The third magnet says: "Given the expanse of the ocean, why fuss about any one experience? All is always changing."
C.C.'s ocean is represented by more squiggly lines, these circular white ones broadening from a central point outward on a field of purplish blue. It's not a whirlpool unless you want it to be. I see an ocean at once placid and coursing with love for the moon, unfathomable and inviting,
It reminds me of the beautiful opening scenes of "The English Patient," the dunes that become pillowy waves when seen from the open cockpit of a plane. But I left the movie expressing disappointment that it wasn't more "affecting."
DC looked at me as if I'd just said something preposterous. "You blocked it," she said.
C.C. and I saw a few movies together in San Francisco years ago. She was careful to weed out anything that advertised its violence. But there are no guarantees. Once she climbed halfway into my seat when a fight erupted on screen. The astonished look in her eyes said, "DO SOMETHING!" Dumbfounded, I resorted to a cliche: "It's only a movie."
DC has similar reactions. The remote control clicks whenever the TV movie turns rough. At the show, she closes her eyes or sometimes walks out.

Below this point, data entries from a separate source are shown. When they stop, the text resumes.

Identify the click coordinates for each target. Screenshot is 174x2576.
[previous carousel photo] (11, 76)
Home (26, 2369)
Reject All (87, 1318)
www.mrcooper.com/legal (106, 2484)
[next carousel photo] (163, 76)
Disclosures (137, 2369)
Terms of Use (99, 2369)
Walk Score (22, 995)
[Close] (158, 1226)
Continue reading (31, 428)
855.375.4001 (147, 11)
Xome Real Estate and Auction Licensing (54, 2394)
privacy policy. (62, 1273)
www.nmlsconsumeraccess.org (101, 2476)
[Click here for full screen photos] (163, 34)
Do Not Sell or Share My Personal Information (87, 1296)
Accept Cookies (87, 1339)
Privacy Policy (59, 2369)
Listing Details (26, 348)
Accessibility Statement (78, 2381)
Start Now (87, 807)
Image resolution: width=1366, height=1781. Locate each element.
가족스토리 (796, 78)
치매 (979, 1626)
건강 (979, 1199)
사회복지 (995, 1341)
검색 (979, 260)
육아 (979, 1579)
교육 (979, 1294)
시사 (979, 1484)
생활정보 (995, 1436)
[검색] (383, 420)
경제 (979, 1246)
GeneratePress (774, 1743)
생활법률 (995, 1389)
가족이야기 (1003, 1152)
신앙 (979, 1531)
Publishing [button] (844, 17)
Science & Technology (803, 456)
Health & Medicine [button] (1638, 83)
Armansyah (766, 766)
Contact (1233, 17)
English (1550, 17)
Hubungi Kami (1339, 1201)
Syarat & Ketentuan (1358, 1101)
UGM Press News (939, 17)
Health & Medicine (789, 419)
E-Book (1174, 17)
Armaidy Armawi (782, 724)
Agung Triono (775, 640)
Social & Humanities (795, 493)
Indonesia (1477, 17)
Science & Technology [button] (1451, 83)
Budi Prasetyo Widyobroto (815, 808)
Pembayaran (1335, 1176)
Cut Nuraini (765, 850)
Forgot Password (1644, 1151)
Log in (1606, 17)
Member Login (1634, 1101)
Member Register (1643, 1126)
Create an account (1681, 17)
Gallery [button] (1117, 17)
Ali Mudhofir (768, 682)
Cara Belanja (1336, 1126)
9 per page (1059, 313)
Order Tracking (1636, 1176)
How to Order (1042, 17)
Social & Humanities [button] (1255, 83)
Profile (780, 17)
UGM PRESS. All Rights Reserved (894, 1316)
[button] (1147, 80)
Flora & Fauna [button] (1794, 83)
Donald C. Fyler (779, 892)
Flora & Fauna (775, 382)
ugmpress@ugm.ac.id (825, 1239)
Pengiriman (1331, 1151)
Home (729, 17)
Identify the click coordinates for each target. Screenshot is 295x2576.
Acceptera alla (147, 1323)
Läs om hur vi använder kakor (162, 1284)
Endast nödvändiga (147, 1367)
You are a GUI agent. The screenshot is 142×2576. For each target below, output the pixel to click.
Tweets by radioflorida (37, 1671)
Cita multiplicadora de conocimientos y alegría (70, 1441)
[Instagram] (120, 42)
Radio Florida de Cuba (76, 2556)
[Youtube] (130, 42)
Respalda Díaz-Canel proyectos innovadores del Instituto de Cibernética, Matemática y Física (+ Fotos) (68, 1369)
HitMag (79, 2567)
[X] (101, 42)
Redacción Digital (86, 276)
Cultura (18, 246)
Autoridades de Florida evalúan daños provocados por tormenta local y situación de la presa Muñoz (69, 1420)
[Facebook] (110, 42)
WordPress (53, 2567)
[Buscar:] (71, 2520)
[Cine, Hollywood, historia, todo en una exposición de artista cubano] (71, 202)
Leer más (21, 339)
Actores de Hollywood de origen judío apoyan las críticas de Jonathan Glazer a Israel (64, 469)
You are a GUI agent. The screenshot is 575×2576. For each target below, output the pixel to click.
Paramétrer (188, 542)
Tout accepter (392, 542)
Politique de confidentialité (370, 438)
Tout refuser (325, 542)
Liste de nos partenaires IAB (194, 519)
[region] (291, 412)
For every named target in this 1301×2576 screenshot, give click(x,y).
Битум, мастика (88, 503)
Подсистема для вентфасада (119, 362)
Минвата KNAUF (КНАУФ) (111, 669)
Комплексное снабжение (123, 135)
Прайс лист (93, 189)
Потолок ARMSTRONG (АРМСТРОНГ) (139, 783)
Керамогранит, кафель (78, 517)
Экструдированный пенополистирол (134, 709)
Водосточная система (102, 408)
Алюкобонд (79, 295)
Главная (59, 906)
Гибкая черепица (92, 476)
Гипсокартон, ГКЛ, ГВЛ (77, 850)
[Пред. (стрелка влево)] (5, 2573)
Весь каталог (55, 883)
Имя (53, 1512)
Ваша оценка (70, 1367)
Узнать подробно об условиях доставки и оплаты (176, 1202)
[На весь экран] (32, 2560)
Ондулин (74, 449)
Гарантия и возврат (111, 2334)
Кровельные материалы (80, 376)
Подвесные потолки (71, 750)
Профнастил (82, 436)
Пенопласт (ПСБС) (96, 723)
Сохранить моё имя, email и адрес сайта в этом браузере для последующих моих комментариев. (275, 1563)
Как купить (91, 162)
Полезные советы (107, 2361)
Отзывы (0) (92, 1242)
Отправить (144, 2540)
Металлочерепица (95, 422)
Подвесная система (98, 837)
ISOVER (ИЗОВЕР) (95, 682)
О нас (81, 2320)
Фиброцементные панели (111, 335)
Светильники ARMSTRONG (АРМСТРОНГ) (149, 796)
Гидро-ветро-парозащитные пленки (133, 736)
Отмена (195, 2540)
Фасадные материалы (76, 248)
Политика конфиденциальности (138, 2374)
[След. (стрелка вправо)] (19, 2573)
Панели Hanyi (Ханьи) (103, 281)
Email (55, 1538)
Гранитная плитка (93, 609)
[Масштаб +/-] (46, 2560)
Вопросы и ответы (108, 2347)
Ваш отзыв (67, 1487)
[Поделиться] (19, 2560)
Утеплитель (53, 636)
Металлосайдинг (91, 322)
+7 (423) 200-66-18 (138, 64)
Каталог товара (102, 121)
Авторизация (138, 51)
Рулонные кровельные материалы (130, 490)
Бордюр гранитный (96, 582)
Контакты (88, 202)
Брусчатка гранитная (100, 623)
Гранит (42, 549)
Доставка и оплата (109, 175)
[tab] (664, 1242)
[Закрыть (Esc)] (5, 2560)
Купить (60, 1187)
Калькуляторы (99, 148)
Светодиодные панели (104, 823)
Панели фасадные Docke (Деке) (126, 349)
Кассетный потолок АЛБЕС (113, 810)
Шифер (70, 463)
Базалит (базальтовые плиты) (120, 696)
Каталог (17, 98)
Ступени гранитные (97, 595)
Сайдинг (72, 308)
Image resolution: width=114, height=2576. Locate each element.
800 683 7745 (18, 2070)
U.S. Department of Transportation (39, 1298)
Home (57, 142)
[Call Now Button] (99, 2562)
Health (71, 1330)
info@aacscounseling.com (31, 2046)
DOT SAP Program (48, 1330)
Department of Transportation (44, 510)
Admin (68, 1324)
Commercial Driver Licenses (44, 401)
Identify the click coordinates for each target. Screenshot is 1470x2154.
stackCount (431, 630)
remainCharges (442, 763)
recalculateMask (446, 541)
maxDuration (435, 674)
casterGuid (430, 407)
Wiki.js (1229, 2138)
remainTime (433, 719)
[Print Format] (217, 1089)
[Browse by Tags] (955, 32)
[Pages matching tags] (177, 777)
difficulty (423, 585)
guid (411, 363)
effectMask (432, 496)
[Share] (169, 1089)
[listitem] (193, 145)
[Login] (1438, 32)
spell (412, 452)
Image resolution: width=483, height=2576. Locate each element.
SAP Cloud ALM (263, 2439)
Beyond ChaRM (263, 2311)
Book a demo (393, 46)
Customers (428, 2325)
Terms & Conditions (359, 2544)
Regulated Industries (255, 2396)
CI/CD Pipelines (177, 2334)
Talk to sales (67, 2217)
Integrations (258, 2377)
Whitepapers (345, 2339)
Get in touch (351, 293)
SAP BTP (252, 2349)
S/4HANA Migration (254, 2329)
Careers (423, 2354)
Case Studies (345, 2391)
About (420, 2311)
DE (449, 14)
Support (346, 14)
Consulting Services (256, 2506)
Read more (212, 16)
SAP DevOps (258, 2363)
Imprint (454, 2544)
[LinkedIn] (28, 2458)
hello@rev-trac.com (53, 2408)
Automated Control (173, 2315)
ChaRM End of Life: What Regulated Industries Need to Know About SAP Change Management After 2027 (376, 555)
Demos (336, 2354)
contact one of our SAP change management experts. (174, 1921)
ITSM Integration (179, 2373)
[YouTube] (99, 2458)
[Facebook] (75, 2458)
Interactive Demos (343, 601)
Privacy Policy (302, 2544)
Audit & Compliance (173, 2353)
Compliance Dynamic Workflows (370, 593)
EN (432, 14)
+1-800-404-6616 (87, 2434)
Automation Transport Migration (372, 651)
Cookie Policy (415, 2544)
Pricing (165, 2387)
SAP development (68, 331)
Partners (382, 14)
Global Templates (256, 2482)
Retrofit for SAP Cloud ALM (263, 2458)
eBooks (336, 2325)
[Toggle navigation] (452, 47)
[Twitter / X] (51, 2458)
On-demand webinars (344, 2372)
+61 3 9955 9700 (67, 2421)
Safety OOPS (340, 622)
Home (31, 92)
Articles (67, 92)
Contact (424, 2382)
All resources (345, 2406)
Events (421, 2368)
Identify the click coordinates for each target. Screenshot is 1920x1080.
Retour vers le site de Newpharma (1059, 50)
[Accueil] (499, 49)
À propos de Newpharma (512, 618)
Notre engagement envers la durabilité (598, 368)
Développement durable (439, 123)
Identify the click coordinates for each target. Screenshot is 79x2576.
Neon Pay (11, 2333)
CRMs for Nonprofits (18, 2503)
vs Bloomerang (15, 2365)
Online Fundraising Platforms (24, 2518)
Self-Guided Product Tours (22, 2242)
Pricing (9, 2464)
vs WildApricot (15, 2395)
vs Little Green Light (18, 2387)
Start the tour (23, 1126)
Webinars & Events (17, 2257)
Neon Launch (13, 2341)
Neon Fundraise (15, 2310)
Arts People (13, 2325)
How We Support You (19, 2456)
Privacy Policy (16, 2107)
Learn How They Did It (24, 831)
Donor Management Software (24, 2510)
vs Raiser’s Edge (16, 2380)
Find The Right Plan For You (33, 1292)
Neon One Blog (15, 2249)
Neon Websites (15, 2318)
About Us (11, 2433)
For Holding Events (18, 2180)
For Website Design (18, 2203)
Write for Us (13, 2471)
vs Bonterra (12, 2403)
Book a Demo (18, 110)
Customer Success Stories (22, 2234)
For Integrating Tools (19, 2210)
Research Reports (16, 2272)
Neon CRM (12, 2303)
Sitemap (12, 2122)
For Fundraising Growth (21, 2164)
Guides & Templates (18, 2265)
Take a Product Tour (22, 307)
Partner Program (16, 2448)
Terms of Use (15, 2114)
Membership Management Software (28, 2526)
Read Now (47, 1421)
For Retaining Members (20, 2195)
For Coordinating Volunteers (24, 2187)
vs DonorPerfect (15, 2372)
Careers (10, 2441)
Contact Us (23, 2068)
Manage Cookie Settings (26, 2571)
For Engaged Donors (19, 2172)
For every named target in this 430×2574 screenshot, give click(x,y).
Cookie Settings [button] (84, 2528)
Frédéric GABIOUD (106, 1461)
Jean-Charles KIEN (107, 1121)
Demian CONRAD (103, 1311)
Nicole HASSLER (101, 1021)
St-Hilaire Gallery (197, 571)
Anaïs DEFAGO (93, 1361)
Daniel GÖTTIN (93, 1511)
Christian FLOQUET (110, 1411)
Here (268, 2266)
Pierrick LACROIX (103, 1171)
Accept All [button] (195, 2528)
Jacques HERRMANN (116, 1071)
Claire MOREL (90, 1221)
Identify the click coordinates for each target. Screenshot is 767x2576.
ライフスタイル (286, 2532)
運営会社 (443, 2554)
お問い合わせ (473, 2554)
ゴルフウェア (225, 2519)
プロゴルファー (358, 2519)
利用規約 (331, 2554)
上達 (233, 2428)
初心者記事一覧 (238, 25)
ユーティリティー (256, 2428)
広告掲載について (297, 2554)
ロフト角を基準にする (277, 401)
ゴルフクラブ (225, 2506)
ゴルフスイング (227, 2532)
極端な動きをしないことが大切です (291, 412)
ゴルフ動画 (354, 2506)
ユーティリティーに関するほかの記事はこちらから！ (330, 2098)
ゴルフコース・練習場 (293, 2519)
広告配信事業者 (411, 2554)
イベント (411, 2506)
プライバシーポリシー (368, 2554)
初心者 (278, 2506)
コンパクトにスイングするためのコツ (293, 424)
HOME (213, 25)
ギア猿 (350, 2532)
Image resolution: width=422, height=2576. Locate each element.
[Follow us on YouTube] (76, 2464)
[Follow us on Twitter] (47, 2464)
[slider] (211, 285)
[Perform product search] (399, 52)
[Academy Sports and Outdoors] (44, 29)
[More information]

How can I watch the same scenes without being so affected? Is it years of conditioning, the numbing that began with watching the Lone Ranger kill bloodlessly and now is able to accommodate "The Silence of the Lambs"? And if this has occurred, what else is being numbed?
Days after seeing "The English Patient," haunting images from the movie lingered. Not the horrible burns or the torture, but the acts of a man who kills another and betrays half the world hoping to save his beloved from death.
These had affected after all. Where on my refrigerator are the words that understand?
Love, Sam
~Sam Blackwell is a staff writer for the Southeast Missourian.